Researchers have developed a new second-order diagnostic tool to study the dynamic nature of dark energy. Unlike first-order analyses, which rely on the instantaneous value of the dark-energy equation-of-state parameter (ωDE), this new formulation explicitly incorporates the time derivative of ωDE (ω'DE), providing a more direct probe of its evolution.

The first-order formulation of the continuity equations, which describes the evolution of energy densities, does not explicitly reveal how the dark energy equation of state changes over time. By differentiating these equations with respect to e-fold time, ω'DE is introduced, allowing for a complementary description where the local evolution of the equation of state appears directly through the curvature of the dark energy density trajectory. This is particularly relevant in models where dark energy interacts with other components of the dark sector.

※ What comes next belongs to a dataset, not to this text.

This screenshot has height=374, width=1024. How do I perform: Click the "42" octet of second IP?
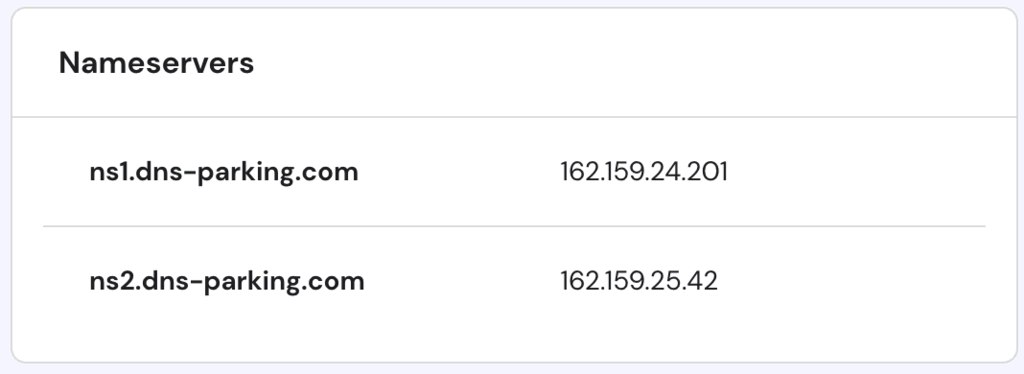703,281
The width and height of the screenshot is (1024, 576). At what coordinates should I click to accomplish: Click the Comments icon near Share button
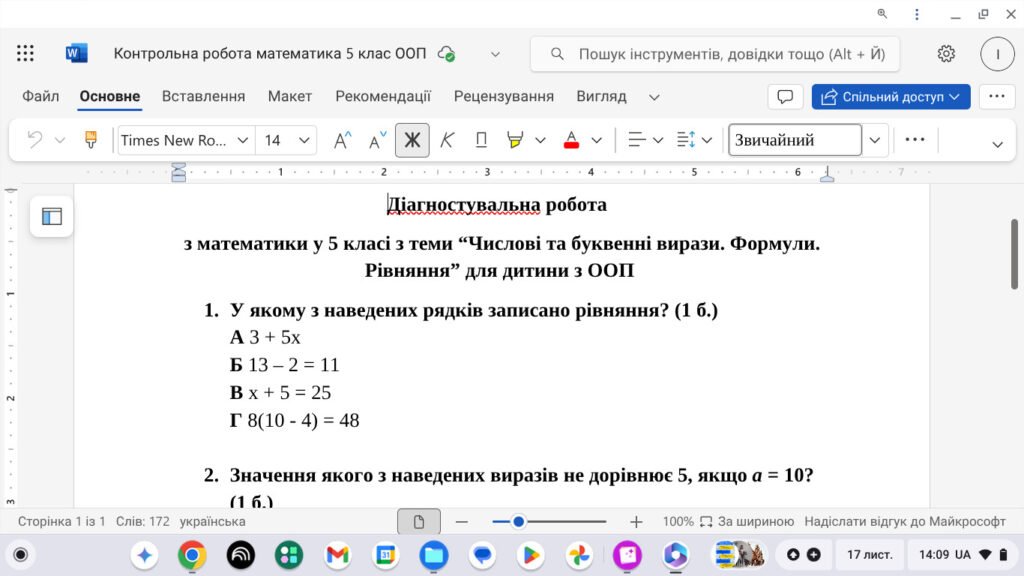point(785,96)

For a two-fluid interacting dark-sector model with linear coupling, the second-order equation defines a curvature diagnostic, C = ρ''DE / ρDE. In the cosmological-constant limit, the leading contribution to C is α², where α is the interaction strength. Departures from ωDE = -1 generate corrections through δω = 1 + ωDE and, crucially, through the distinctive term -3ω'DE. This latter term is independent of the interaction strength and directly identifies dynamical dark energy, unlike first-order analyses. Applying this diagnostic to a CPL model, consistent with DESI constraints, allows for the recovery of ω'DE across the full redshift range.

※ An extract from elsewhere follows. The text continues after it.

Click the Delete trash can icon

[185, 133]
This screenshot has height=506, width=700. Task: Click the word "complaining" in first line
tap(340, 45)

Noise propagation calculations indicate that this diagnostic is detectable with a signal-to-noise ratio exceeding three for σH/H ≲ 1.5%. Furthermore, the degeneracy between α and ω'DE remains negligible for α ≲ 0.1. In the non-interacting limit, the formalism naturally recovers the Caldwell-Linder thawing/freezing classification and extends it to interacting dark-energy models, opening new avenues for understanding the mysterious nature of dark energy.